A scatter plot of residual scores (Z residual vs. Z predicted scores) is the first step in identifying outliers.
A box is drawn around the data, typically at $1.96$ (approximately 2) standard deviations from the mean in both the X and Y axes.
This corresponds to an alpha of $2.5\%$ at either end, indicating extreme scores.

Visual detection is required before applying statistical formulas to identify outliers.
This provides a prima facie case to avoid the appearance of fraudulent data modification.
If scores fall clearly outside the box, it supports the use of a statistical test to assess for outlying scores.

Identifying outliers allows for re-running the regression without these points.
This may provide a better indication of the real relationship within the population of interest.

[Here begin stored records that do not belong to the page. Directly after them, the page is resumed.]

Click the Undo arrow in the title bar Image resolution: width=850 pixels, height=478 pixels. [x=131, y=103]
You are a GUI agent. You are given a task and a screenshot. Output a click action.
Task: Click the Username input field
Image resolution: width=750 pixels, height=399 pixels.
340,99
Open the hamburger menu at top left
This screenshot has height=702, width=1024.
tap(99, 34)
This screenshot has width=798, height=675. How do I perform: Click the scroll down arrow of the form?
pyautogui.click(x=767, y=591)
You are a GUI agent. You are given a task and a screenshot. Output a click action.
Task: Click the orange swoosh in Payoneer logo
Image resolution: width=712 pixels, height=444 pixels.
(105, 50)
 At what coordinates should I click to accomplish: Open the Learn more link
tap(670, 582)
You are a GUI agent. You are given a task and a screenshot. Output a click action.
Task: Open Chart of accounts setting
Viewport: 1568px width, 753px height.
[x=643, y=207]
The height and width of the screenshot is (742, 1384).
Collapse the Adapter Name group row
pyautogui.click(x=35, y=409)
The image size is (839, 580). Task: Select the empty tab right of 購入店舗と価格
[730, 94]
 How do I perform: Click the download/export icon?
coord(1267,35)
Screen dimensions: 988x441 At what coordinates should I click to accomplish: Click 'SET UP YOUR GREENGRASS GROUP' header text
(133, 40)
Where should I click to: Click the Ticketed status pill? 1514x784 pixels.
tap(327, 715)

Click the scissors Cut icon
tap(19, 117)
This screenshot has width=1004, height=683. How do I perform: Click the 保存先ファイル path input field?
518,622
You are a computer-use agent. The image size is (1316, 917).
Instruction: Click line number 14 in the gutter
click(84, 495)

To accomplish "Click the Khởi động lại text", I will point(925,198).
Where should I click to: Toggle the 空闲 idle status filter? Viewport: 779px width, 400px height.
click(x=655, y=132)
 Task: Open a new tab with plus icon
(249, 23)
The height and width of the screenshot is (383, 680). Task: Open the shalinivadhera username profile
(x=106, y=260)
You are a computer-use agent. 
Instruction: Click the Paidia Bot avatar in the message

The first step is the residual plot.
Bounding around $1.96$ on the horizontal and vertical axes indicates whether to proceed with outlier removal using a specific formula.

Running Mahalanobis distance calculations results in two new columns in the data: Mahalanobis distance for each score and the p-value of that score.
Data with p-values less than $0.001$ may be excluded.

Scores are assessed to determine if they are outliers based on residual, leverage, or covariance ratio.

Mahalanobis distance is an offshoot of the Euclidean approach.
Euclidean approach identifies the centroid (region marked with an X), and the centroid represents the main effect of the X variable on the Y variable.
Euclidean distance measures how far a score falls away in all directions.
Mahalanobis distance considers the regression line, measuring how far a score falls away along that line.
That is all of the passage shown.